A doubling problem: 21st century exponential growth of the global economy

Graph of stylized exponential growth in the global economy
A notional graph modelling exponential growth in the global economy

When I was in grade-school, an uncle taught me something about limits, and about doubling.  He asked me: How many times can you fold a piece of paper in half?  Before I could reply, he told me that the answer was eight.  I thought this seemed too low.  So, as a child eager to demonstrate adults’ errors, I located a sheet of writing paper and began folding.  I managed seven folds—not even achieving the predicted eight.  I thought that the problem was the small size of the paper.  So, I located a newspaper, removed one sheet, and began folding.  I folded it eight times but could not make it to nine.

Why this limit?  Most people assume that the problem is the size of the sheet of paper: as we fold it, the paper gets smaller and, thus, the next fold becomes harder.  This is true, but the real problem is that the number of sheets to be folded increases exponentially.  Fold the paper once and it is two sheets thick.  A second fold brings the thickness to four sheets.  A third fold: eight.  A fourth, fifth, and sixth fold: sixteen sheets, thirty-two, then sixty-four.  The seventh fold doubles the thickness again to 128 sheets, and an eighth to 256.  When I was a child folding that sheet of newspaper, in attempting that ninth fold I was straining to bend 256 sheets.

Now, if I started with a very large piece  of paper perhaps I could prove my late uncle wrong and achieve that ninth fold.  It’s hard to predict precisely where limits lie.  Imagine a football-field-sized piece of paper and ten linebackers assigned the task of folding.  Those players could certainly make nine folds.  Perhaps they might even achieve ten, bending 512 sheets to increase the thickness to 1,024.  Maybe they could strain to make eleven folds, bending those 1,024 sheets to achieve a thickness of 2,048.  But eventually the doubling and redoubling would reach a point where it was impossible to double again.  Exponential growth creates a doubling problem.

» SUPPLIED DATA:
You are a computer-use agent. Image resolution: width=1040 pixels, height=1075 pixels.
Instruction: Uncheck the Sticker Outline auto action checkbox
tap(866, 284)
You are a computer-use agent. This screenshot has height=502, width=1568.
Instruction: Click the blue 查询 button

--

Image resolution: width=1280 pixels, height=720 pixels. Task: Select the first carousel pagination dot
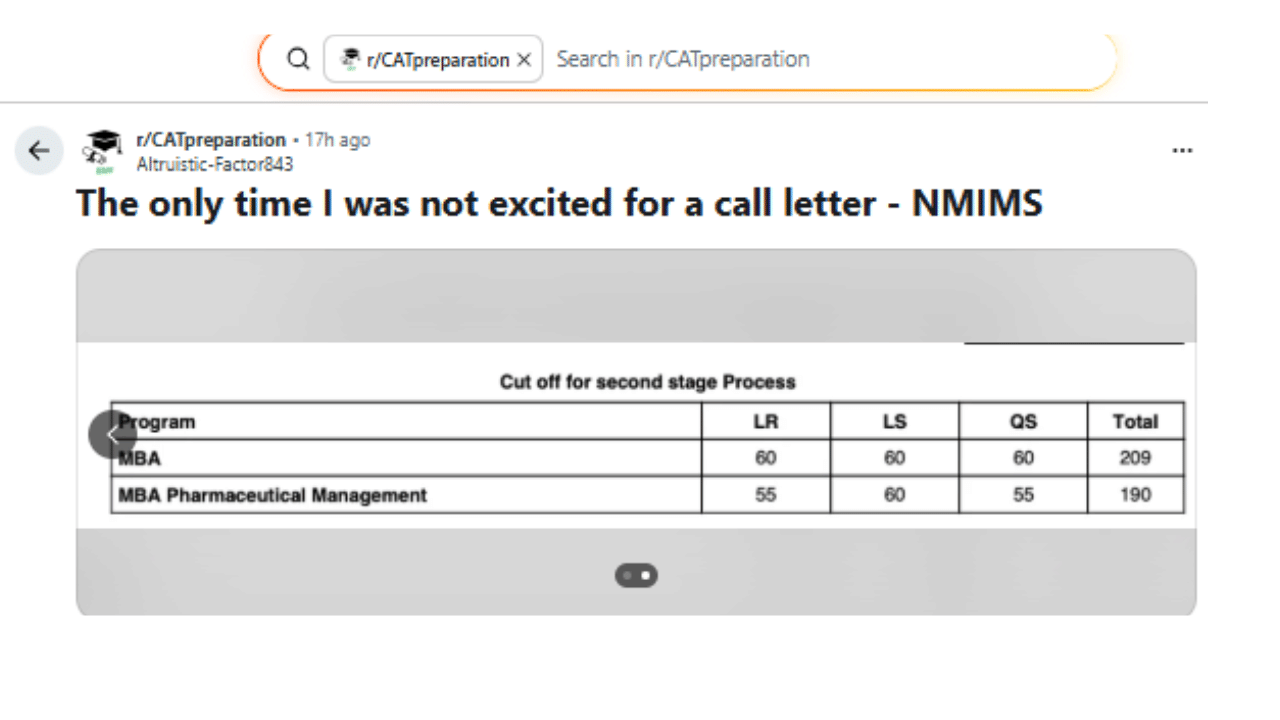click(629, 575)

---

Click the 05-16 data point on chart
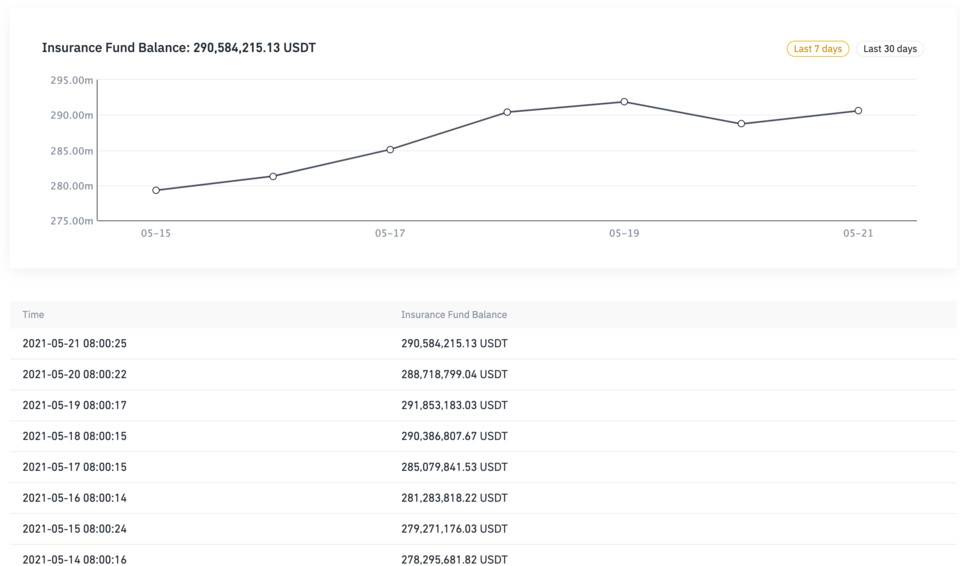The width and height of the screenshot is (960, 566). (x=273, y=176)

» GIVEN INSTRUCTION 1:
Answer these questions using the essay on exponential growth:
(a) How many folds did the writer manage with the sheet of writing paper?
(b) How many sheets thick is the paper after the seventh fold?
(c) How many linebackers are imagined folding the football-field-sized piece of paper?
» GIVEN INSTRUCTION 2:
Carry on the essay on exponential growth, picking up after its final sentence.

» EXERCISE OUTPUT 1:
(a) Seven.
(b) 128 sheets.
(c) Ten.

» EXERCISE OUTPUT 2:
Our petro-industrial-consumer mega-civilization has a doubling problem.  During the 20th century we doubled the size of the global economy four times.  Four doublings is a sixteenfold increase: 2, 4, 8, 16.  Despite this multiplication, today, every banker, CEO, investor, Minister of Finance, shareholder, bondholder, and would-be retiree (i.e., nearly all of us) wants to keep economic growth going.  And we want growth to continue at “normal” rates—rates that lead to a doubling in the size of the economy about every 25 years.  Thus, in effect, what we want in the 21st century is another four doublings—another sixteenfold increase.  The graph above shows the sixteenfold increase that occurred during the 20th century and shows what a sixteenfold increase during the 21st century would look like.

The first doubling of the 21st century is already underway.  We’re rapidly moving toward a global economy in 2025 that is twice the size of the one that existed in 2000.  But the economy in 2000 was already placing a heavy boot upon the biosphere.  By that year, North America’s East Coast cod fishery had already collapsed, greenhouse gas emissions were already driving up temperatures, and the Amazon was shrinking.  Despite this, we seem to believe that a 2025 economy twice as large as that year-2000 economy is “sustainable.”  Even worse, in 2025, we won’t be “sustaining” that two-times-2000 economy, we’ll be working to double it again.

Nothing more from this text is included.